_Saved entries_.
--- START ---

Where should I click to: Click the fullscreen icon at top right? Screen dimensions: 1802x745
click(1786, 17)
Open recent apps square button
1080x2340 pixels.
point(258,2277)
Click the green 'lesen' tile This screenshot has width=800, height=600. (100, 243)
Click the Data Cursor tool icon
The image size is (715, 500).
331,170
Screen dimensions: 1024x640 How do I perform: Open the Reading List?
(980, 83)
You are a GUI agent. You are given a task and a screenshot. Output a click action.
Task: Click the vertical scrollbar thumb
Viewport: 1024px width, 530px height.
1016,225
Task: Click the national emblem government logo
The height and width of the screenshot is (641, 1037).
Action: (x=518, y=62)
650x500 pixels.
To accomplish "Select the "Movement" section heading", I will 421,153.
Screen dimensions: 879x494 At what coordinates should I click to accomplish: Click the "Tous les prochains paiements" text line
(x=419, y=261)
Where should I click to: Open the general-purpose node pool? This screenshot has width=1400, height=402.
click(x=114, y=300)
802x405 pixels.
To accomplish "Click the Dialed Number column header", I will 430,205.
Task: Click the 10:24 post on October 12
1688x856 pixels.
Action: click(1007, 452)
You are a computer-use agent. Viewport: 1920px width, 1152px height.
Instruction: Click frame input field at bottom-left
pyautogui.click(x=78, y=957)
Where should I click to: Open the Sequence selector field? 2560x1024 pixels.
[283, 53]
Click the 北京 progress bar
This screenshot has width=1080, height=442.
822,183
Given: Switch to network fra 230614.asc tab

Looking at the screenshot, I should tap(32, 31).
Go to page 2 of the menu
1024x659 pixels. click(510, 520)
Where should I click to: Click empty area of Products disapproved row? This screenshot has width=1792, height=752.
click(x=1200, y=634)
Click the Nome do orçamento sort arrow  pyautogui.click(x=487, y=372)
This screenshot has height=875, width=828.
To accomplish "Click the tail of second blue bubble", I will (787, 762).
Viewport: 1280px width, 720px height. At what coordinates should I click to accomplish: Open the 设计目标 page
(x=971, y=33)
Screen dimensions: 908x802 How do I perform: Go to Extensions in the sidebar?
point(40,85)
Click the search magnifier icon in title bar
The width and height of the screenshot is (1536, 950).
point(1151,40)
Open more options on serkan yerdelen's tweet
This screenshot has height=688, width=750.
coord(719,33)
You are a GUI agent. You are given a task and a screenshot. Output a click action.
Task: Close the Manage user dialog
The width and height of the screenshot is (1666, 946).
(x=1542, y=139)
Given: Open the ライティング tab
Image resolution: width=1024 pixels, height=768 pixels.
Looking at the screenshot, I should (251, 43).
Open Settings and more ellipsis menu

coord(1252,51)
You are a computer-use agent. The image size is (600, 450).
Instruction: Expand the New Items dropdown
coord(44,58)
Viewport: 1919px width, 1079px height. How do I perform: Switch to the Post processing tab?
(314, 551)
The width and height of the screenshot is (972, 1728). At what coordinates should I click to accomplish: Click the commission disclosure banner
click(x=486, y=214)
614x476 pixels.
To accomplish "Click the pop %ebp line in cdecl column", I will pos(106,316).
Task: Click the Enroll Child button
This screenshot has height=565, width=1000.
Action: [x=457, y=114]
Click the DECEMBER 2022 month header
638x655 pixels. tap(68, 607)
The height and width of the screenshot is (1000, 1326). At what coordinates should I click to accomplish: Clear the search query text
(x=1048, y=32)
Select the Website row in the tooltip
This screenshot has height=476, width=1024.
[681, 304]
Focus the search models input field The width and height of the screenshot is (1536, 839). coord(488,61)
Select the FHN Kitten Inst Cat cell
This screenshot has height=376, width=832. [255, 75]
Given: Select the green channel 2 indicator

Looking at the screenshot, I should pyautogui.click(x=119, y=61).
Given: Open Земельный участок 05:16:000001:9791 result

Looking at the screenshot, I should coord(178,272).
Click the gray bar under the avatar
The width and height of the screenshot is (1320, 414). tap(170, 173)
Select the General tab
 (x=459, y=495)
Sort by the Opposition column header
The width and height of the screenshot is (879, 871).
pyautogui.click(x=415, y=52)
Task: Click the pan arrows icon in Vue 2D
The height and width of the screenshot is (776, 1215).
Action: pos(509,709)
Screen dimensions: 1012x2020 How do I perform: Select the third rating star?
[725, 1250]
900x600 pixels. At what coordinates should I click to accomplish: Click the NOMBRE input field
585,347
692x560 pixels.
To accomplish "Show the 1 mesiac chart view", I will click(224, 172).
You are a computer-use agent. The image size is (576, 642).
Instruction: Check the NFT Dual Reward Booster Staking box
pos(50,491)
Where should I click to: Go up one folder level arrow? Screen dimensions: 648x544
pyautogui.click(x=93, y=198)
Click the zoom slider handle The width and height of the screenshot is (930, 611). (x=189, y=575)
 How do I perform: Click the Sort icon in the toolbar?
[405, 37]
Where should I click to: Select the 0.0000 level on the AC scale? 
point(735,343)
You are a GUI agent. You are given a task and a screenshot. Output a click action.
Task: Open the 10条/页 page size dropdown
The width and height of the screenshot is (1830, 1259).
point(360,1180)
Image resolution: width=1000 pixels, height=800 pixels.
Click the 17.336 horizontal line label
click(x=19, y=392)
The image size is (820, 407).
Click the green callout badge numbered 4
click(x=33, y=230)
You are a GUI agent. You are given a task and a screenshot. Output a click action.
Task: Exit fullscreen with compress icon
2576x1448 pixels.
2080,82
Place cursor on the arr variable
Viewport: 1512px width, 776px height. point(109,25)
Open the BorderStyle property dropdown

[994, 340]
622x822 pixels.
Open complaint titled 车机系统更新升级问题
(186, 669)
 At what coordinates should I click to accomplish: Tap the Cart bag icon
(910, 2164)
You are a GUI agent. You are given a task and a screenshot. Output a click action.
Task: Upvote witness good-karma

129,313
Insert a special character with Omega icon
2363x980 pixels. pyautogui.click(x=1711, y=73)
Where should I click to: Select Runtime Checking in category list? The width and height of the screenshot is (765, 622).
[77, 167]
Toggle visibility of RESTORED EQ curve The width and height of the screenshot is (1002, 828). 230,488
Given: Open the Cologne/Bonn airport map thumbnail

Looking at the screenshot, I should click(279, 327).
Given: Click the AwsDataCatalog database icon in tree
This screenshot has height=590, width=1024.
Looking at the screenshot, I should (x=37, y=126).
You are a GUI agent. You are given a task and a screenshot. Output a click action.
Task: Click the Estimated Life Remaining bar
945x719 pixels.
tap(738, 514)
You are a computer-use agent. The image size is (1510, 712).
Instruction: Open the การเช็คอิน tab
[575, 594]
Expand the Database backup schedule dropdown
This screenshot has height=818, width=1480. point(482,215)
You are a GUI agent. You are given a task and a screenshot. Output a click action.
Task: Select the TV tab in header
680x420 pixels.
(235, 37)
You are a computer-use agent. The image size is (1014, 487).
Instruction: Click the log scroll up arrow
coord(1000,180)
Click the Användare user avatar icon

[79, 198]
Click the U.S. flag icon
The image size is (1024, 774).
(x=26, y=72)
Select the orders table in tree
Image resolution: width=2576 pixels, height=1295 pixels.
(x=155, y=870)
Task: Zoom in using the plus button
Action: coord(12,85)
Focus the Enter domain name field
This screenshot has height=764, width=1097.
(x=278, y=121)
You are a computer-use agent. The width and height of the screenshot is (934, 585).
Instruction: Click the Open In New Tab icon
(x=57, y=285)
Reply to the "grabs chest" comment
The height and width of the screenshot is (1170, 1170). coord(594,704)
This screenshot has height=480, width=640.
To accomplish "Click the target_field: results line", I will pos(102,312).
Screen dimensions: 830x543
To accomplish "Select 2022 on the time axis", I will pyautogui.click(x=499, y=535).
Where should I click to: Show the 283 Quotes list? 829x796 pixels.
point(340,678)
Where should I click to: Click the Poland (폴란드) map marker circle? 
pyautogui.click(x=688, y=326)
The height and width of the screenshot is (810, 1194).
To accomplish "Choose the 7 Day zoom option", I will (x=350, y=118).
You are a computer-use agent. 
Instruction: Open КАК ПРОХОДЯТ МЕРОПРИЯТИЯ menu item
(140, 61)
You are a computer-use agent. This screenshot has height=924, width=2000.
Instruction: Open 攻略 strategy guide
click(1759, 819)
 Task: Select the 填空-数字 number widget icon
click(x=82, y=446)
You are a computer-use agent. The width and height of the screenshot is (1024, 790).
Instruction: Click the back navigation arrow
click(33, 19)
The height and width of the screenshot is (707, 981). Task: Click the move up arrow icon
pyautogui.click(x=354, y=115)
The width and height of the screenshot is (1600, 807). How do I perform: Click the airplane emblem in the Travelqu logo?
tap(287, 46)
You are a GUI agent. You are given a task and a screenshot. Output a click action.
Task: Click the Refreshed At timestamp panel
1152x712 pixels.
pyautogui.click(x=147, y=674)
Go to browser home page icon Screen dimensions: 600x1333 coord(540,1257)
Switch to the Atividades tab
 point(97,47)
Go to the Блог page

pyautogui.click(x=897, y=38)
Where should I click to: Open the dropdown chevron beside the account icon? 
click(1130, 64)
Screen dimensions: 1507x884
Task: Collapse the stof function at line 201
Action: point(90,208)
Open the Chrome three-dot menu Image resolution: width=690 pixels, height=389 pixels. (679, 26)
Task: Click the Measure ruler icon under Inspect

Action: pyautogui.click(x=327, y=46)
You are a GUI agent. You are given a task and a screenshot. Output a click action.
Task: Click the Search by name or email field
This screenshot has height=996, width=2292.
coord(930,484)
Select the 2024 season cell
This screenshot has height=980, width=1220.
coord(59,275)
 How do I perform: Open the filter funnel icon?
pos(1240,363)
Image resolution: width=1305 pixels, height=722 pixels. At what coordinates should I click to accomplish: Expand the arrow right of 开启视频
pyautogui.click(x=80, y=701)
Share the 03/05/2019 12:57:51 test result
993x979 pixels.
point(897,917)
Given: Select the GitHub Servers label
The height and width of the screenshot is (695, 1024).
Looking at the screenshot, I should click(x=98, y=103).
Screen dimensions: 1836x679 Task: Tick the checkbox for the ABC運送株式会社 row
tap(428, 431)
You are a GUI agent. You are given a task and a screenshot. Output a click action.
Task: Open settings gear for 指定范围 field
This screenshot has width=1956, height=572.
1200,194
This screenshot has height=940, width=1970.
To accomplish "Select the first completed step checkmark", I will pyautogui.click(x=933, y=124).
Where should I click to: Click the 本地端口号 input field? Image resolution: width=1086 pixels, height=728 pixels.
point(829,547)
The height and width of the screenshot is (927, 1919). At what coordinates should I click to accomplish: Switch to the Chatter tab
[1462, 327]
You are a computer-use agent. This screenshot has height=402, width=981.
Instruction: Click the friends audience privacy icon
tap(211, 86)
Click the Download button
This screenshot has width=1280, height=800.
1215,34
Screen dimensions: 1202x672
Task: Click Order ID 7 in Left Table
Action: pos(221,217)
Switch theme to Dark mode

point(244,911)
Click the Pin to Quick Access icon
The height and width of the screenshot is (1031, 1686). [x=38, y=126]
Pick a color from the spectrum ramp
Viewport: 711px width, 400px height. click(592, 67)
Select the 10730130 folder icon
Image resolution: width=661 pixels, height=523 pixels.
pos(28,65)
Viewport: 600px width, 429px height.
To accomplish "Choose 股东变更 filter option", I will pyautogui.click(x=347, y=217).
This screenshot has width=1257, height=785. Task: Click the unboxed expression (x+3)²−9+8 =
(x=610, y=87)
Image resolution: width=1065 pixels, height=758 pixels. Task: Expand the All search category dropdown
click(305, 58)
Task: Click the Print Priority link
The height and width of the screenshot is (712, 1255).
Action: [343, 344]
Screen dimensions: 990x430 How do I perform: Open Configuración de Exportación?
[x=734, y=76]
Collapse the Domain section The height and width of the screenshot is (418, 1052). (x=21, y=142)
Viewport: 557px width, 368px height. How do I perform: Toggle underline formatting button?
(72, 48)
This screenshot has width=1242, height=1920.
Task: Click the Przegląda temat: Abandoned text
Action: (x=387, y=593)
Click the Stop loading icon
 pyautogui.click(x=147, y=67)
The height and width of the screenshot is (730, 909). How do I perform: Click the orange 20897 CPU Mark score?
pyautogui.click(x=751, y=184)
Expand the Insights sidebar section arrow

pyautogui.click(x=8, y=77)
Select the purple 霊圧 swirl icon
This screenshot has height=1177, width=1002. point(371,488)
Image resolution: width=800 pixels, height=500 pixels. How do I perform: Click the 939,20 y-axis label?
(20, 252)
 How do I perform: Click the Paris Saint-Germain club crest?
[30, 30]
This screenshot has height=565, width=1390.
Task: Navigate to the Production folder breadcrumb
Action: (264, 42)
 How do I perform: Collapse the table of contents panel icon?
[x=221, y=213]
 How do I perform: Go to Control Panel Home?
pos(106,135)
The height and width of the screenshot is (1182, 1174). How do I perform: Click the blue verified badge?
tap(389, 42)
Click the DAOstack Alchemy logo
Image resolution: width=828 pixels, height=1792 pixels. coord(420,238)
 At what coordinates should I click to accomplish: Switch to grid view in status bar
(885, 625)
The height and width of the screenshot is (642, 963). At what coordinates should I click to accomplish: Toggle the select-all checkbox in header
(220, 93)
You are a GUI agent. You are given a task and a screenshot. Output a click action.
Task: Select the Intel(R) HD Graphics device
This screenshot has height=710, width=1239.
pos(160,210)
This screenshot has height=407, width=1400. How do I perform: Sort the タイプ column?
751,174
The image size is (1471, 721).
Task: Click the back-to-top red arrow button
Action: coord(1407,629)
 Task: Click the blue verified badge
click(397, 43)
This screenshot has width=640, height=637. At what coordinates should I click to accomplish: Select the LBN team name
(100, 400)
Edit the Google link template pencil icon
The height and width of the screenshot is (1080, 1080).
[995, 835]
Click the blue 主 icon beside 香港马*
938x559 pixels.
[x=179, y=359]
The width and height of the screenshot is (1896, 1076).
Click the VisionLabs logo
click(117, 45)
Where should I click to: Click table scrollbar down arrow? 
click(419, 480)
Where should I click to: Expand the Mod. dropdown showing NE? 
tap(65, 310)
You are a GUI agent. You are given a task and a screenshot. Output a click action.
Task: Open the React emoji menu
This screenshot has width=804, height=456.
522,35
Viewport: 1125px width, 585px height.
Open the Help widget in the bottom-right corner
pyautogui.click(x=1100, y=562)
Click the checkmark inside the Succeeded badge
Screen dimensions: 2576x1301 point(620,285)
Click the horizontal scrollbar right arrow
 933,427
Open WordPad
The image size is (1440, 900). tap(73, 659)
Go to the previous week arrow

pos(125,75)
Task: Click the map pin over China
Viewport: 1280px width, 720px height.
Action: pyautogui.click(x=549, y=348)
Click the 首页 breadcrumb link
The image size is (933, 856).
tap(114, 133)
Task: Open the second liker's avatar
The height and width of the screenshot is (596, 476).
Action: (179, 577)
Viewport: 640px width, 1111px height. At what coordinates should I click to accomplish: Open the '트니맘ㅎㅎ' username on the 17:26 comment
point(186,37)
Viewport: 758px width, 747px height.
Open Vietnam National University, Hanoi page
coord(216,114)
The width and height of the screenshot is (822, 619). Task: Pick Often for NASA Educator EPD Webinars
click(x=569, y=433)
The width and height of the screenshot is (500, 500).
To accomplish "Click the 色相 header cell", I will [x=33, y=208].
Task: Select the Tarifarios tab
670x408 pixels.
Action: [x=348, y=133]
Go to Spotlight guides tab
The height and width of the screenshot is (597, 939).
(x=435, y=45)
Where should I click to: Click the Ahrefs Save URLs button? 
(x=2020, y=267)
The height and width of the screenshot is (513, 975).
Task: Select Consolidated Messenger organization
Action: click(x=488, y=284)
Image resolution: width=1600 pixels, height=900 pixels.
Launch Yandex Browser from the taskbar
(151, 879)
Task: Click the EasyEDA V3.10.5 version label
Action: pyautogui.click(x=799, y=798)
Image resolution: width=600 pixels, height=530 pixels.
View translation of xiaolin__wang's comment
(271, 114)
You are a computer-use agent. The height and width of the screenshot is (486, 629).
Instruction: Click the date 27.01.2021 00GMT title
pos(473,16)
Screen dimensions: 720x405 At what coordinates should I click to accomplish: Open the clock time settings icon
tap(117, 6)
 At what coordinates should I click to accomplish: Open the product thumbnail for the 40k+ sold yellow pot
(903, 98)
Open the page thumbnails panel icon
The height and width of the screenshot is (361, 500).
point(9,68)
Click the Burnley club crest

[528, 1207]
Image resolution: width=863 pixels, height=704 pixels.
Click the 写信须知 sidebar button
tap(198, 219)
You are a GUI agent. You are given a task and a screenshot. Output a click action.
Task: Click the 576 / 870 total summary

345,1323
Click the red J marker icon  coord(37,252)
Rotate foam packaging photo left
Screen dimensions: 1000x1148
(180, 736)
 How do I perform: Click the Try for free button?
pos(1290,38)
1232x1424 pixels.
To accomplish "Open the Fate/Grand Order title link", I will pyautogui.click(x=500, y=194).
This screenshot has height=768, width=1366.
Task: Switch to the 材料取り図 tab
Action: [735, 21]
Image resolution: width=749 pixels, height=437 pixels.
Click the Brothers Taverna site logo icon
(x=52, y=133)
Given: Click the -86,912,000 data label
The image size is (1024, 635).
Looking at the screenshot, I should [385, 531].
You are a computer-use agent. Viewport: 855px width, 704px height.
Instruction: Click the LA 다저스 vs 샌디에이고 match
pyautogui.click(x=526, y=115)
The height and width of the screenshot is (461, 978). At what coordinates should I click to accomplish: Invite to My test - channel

--- END ---

_ASSIGNED TASK_.
Search the records for the word "second" and copy out every line that holds it.

_PROBLEM SOLUTION_.
To accomplish "Click the tail of second blue bubble", I will (787, 762).
Task: Open the second liker's avatar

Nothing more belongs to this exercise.